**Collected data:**
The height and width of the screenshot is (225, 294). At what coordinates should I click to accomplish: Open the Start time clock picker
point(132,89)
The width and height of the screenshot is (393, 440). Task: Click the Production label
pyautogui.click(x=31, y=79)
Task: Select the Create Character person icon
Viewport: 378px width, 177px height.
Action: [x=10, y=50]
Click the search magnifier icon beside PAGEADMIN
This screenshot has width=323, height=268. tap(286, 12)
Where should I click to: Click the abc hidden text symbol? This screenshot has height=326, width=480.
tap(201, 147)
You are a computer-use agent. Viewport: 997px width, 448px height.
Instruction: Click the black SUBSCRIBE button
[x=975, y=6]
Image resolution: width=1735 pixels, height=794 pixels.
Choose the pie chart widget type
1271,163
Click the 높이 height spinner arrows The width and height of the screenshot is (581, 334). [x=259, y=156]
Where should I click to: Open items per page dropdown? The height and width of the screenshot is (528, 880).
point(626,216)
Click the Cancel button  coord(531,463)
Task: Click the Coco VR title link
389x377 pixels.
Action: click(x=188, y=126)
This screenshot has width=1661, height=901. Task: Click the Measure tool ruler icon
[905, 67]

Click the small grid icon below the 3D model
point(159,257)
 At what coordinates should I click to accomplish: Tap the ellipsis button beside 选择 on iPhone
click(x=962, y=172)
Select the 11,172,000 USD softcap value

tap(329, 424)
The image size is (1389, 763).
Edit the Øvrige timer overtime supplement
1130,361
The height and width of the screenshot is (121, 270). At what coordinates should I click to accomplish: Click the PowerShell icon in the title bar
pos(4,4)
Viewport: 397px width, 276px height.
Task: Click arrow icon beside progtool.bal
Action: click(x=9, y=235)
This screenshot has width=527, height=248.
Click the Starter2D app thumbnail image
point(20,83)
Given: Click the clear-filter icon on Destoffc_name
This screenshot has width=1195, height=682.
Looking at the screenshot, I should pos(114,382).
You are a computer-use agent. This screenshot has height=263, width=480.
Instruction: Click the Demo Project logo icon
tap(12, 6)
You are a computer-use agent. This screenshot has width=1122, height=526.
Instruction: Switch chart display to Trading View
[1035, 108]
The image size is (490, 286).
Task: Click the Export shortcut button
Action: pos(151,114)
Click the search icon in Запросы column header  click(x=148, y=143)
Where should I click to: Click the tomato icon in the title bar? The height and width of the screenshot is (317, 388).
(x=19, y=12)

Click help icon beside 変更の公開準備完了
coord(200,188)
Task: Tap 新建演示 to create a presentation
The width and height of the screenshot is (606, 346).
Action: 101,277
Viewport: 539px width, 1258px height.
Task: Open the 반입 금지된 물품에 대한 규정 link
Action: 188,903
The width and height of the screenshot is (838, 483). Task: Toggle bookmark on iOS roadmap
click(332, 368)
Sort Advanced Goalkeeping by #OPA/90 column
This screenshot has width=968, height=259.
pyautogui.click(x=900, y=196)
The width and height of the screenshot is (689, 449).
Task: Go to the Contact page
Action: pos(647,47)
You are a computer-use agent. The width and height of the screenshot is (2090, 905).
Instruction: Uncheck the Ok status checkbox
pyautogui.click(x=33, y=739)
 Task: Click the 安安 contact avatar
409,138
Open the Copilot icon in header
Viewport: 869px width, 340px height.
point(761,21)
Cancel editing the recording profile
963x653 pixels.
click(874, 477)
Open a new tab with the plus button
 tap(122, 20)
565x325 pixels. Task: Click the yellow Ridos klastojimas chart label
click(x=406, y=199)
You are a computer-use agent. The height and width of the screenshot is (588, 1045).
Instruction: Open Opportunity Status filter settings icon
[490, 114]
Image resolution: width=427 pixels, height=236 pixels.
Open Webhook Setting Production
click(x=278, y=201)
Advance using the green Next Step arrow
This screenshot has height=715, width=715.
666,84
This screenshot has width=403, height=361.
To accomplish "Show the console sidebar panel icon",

**Exercise requirements:**
Beginning at the top of the data, please return every line until and including the line containing "You are a computer-use agent. Viewport: 997px", copied exactly, and nothing past it.

**Written reply:**
The height and width of the screenshot is (225, 294). At what coordinates should I click to accomplish: Open the Start time clock picker
point(132,89)
The width and height of the screenshot is (393, 440). Task: Click the Production label
pyautogui.click(x=31, y=79)
Task: Select the Create Character person icon
Viewport: 378px width, 177px height.
Action: [x=10, y=50]
Click the search magnifier icon beside PAGEADMIN
This screenshot has width=323, height=268. tap(286, 12)
Where should I click to: Click the abc hidden text symbol? This screenshot has height=326, width=480.
tap(201, 147)
You are a computer-use agent. Viewport: 997px width, 448px height.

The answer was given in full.